The Spectralis OCT thickness algorithm calculates retinal thickness as the distance between the vitreo–retinal interface and the Bruch's membrane. Obviously, this generate different values from Stratus OCT being the measure of retinal thickness referring to two different anatomical section of the retina, also independently from the technical differences related to the detection systems of the two instruments.

Another topic arising from the study concerns the different variability of the results obtained with TD- and SD-OCT, using CoV to evaluate the degree of variation from one data series to another. Bauman et al22 tested the reproducibility of retinal thickness measurements of a prototype instrument of the first generation OCT, showing that mean CoVs ranged from 3.6 to 29.5% in the automated method and from 3.2 to 7.2% in the manually adjusted retinal thickness algorithm. Massin et al23 found mean CoVs ranging from 0.6 to 3.3% using the first commercially available OCT to test reproducibility of retinal thickness measurements in nine ETDRS areas of 10 healthy eyes.

Using Stratus OCT, Paunescu et al15 found mean central foveal thickness values ranging from 158.0 to 177.7 μm with SDs 20.8 and 28.7 μm for standard and high-density scanning, respectively, before and after dilation, in 10 normal participants. In this study CoV values can be estimated from 12.71 to 16.15%. Later, Chan et al24 reported mean central foveal thickness values of 182±23 and 170±18 μm (automatically and manually determined, respectively) with CoV values of 12.64 and 10.59%, respectively.

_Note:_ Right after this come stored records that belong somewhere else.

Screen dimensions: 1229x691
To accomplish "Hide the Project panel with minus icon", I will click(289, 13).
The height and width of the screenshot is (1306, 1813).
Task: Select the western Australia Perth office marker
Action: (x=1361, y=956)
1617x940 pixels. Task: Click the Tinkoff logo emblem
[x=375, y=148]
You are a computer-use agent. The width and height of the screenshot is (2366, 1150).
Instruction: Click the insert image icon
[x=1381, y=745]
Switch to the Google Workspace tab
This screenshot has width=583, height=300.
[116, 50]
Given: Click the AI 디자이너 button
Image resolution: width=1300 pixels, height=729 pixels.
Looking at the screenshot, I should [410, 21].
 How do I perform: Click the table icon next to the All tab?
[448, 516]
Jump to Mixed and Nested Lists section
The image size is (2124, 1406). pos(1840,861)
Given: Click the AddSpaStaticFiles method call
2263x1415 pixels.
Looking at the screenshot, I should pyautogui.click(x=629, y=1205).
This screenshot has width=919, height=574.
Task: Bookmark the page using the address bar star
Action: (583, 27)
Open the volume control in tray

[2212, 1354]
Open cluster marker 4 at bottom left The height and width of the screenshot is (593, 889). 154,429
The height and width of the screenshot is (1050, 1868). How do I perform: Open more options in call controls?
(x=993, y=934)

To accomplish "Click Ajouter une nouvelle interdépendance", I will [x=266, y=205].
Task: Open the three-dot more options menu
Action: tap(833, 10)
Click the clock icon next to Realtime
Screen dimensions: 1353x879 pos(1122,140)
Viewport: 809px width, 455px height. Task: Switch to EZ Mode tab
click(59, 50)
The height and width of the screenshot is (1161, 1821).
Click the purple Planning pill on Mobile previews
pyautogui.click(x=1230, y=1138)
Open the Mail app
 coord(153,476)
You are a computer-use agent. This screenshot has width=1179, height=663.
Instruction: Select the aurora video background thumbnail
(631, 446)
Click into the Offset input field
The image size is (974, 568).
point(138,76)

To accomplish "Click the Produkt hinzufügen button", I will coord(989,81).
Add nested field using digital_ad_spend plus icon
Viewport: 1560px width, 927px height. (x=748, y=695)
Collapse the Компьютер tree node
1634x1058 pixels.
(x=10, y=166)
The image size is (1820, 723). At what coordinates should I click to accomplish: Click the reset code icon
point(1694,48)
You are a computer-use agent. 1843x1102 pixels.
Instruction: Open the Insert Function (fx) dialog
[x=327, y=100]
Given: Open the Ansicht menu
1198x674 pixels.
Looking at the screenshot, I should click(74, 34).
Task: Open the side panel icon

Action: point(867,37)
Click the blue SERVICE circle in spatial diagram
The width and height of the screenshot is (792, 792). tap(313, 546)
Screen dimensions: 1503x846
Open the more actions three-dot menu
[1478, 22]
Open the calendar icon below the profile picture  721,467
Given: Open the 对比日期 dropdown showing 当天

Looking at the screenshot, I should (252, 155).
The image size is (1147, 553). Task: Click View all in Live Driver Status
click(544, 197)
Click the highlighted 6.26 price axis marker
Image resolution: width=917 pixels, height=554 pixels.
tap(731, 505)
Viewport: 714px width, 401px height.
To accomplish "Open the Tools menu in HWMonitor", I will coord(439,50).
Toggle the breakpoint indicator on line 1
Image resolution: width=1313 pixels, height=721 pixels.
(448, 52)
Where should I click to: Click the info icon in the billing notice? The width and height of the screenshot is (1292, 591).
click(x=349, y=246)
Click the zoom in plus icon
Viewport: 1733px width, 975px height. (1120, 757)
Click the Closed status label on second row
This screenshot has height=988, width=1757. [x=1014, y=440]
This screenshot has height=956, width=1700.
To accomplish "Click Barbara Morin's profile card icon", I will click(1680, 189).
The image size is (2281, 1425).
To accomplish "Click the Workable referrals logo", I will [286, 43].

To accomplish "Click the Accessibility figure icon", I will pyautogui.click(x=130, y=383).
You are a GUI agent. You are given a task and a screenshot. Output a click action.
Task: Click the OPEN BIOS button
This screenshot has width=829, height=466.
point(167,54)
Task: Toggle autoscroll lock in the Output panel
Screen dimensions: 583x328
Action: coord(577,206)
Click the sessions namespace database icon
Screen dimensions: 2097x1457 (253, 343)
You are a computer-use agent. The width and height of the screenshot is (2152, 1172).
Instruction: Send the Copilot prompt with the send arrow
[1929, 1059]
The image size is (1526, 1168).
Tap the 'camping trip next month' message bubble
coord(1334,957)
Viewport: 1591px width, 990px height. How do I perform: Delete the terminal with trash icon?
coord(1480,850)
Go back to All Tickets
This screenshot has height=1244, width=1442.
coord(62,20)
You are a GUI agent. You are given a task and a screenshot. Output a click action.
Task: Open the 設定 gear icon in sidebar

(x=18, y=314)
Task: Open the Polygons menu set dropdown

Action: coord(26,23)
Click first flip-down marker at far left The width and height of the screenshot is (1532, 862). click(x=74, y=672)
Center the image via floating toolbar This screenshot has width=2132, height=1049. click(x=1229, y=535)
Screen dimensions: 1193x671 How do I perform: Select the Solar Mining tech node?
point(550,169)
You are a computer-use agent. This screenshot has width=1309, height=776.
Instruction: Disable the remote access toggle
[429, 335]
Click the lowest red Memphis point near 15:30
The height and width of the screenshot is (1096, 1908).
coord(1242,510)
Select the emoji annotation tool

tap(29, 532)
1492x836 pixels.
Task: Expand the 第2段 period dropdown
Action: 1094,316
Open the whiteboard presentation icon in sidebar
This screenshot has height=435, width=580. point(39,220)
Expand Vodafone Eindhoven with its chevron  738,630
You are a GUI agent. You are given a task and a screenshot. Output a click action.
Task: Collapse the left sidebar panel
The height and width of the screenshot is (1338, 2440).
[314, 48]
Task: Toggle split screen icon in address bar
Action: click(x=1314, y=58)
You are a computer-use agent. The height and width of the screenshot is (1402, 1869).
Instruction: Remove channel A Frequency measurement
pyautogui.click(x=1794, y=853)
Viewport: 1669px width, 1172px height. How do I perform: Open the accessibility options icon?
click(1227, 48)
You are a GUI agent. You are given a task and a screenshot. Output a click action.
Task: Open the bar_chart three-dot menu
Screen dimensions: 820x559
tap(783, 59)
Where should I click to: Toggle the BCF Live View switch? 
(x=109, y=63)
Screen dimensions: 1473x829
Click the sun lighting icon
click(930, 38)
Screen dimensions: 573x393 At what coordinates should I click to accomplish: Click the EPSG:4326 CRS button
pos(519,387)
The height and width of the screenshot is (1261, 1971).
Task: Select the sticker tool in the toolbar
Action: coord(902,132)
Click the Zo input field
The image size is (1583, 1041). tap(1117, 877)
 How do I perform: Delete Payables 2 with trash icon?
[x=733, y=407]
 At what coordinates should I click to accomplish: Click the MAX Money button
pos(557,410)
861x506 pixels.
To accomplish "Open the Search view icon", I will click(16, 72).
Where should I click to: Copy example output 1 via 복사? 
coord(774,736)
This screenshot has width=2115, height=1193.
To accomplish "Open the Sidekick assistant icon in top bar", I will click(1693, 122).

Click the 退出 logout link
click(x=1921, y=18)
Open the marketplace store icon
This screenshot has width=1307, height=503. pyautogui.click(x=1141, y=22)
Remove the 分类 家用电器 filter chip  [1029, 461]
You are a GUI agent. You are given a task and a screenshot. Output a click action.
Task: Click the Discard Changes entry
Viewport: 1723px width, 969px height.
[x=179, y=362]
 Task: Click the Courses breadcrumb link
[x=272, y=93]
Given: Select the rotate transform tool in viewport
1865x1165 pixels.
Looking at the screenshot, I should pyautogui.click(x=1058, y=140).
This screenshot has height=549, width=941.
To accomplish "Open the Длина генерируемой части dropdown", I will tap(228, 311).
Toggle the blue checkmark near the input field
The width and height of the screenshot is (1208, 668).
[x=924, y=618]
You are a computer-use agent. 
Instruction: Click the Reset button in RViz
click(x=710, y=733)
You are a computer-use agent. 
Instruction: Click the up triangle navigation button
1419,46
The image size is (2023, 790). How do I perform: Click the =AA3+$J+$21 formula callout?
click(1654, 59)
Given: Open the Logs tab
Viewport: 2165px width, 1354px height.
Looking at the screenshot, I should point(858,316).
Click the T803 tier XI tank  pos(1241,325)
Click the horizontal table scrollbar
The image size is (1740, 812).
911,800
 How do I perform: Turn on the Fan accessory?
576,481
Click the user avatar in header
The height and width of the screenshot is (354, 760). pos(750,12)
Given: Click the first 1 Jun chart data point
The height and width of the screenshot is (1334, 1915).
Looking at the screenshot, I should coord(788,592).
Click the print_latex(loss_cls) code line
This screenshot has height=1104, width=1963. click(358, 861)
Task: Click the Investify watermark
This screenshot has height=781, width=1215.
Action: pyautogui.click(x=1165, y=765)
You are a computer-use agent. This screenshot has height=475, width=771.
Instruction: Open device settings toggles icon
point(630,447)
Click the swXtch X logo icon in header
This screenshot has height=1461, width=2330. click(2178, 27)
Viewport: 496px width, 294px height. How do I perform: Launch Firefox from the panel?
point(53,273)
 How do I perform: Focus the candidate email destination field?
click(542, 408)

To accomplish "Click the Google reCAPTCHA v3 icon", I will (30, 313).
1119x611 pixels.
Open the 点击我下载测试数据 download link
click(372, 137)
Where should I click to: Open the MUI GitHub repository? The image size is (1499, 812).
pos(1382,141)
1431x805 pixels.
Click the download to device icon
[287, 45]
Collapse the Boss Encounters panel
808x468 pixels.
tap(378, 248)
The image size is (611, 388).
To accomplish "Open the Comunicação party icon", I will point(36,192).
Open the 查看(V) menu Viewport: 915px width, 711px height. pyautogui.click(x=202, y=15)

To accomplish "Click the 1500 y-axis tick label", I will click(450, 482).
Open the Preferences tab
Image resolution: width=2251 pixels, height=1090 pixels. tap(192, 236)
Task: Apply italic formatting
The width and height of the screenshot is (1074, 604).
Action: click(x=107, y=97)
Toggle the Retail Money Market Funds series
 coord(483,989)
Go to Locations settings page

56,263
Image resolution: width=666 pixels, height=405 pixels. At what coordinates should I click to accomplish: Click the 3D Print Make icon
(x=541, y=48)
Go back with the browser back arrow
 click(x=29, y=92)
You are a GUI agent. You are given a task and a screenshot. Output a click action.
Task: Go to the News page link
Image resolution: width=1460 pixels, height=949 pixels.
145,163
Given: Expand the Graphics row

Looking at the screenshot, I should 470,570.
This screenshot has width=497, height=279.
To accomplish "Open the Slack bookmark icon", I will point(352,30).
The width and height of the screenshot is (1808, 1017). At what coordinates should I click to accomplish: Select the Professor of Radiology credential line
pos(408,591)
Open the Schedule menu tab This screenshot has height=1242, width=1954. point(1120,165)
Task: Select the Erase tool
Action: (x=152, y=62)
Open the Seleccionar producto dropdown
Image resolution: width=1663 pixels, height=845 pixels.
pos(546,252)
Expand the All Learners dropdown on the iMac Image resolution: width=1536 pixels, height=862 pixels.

Similarly to our study, Leung et al18 found lower CoV values when using SD-OCT (1.6–3.2% for Stratus OCT; 0.6–2.4% for SD-OCT).

The lower degree of variation of results that we found when using Spectralis OCT may be related both to the high definition linked to the highest data acquisition rate and to a shorter examination time. As stated above, the motion artifacts in the Stratus OCT images require numerical correction, whereas the Spectralis OCT cross-sectional image, measured in only 19 ms, does not require any motion correction. In addition, higher scan resolution of SD-OCT allows a more detailed differentiation of retinal layers and more precise retinal border detection.

The Bland and Altman plot of the agreement in foveal thickness between Spectralis and Stratus OCT assessment showed the existence of a proportional bias for both horizontal and vertical scans.

Mean Spectralis/Stratus ratio for both horizontal and vertical measurements was 1.58.

Correlation between the two different OCT techniques of foveal thickness measurement was not influenced by the amount of foveal thickness; in fact, Pearson's correlation indicated the existence of a linear relation between TD- and SD-OCT measurements.

Since the introduction of the OCT in the last decade, the ophthalmologists have gained new pathophysiological insights in a variety of ocular conditions. The OCT has become a fundamental tool for the diagnosis, treatment and follow-up of several macular and retinal diseases.

With the introduction of SD technology, a new generation of OCT devices has become available in the market. It is important to define the differences between the information disclosed by new devices as compared with the earlier known Stratus OCT, in order to properly introduce those new instruments into clinical practice, and to allow reliable comparison of data in patients examined with the two different methods.

This study analysed for the first time the differences between the foveal thickness measured by two different OCT models in healthy patients, comparing a new SD device with an earlier known TD-OCT. As expected, significant differences between the absolute values of foveal thickness assessed by the two OCT devices were detected. Nevertheless, a good correlation between Stratus and Spectralis OCT foveal measurements was found, independently of retinal thickness. This study suggests the existence of a conversion factor between Stratus and Spectralis OCT foveal thickness measurements and encourages the development of further investigation on larger samples, also including patients affected by macular pathologies.